Inside the church, you’ll find an inspiring collection of Nativity scenes from around the world, the charming Dickens Village and a cheery Santa Claus display. It’s a change of venue for the village and Santas, said Tim, noting that they were previously located in St. Francis Seraph Friary, but moved to the church this year for the sake of guest convenience.
Preparations for “A Franciscan Christmas” actually began before Halloween this year, Tim said, as a group of parishioners and neighbors helped assemble shelves for the display and set up the stable for the Live Nativity in the courtyard. Throughout November, Jean, a faithful holiday helper for a dozen years now, has been assisting with unpacking and setting up decorations, adding what Tim describes as her “artistic flair” to the process. Chip, who handles maintenance at St.
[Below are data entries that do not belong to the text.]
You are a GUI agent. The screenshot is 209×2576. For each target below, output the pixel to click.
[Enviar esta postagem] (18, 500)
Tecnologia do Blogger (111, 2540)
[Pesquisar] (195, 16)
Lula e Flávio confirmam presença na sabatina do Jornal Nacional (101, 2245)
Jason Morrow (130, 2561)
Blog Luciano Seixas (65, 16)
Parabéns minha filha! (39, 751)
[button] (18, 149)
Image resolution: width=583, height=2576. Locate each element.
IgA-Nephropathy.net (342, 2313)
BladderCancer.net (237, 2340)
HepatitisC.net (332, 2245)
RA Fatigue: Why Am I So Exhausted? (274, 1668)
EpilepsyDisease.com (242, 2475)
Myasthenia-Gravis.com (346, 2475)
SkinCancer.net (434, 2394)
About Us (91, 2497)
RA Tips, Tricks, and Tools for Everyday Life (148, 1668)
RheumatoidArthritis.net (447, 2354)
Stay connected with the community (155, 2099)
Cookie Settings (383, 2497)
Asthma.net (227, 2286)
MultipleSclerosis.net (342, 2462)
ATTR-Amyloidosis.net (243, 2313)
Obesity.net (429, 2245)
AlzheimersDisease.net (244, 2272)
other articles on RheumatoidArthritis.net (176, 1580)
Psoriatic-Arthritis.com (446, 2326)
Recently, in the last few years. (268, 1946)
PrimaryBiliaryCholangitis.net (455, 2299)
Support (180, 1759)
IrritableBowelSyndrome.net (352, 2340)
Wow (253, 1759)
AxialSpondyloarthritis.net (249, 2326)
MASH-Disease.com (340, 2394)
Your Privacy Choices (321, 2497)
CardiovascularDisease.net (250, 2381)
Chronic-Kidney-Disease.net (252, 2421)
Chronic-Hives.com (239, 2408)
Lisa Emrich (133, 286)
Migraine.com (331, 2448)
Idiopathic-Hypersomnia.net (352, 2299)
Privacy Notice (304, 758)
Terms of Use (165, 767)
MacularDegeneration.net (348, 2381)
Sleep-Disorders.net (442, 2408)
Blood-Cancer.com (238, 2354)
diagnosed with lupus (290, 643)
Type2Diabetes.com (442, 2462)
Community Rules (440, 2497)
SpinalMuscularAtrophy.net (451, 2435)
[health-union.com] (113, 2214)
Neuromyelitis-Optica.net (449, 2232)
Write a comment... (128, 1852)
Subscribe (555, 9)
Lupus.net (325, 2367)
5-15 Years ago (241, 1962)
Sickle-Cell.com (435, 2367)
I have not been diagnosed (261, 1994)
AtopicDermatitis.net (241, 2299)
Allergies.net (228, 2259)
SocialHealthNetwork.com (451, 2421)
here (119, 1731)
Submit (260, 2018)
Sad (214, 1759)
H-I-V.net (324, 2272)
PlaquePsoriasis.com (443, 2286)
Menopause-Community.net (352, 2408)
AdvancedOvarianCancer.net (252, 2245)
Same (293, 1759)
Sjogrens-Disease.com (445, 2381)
Francis Seraph, has also made himself indispensable, contributing his carpentry and electrical skills.
“I love helping with this,” Jean said. “We share ideas and really collaborate on making everything look beautiful.”
Tim’s love for the Christmas season goes back to his childhood and the example of his father, who grew up in a home wrought with alcoholism that worsened over the holidays. “When he got married and had his own family, my father wanted to make sure that Christmas was always a very special time for us,” Tim explained. “He was quite the Christmas buff.”
Jean said her involvement with “A Franciscan Christmas” inspires her throughout the holidays. “It has become such a tradition for our family and really keeps us connected. My son brings his children,” she said. “It helps keep your eye on what Christmas is all about: not the presents, but the presence, and the wonder of our Lord being born.”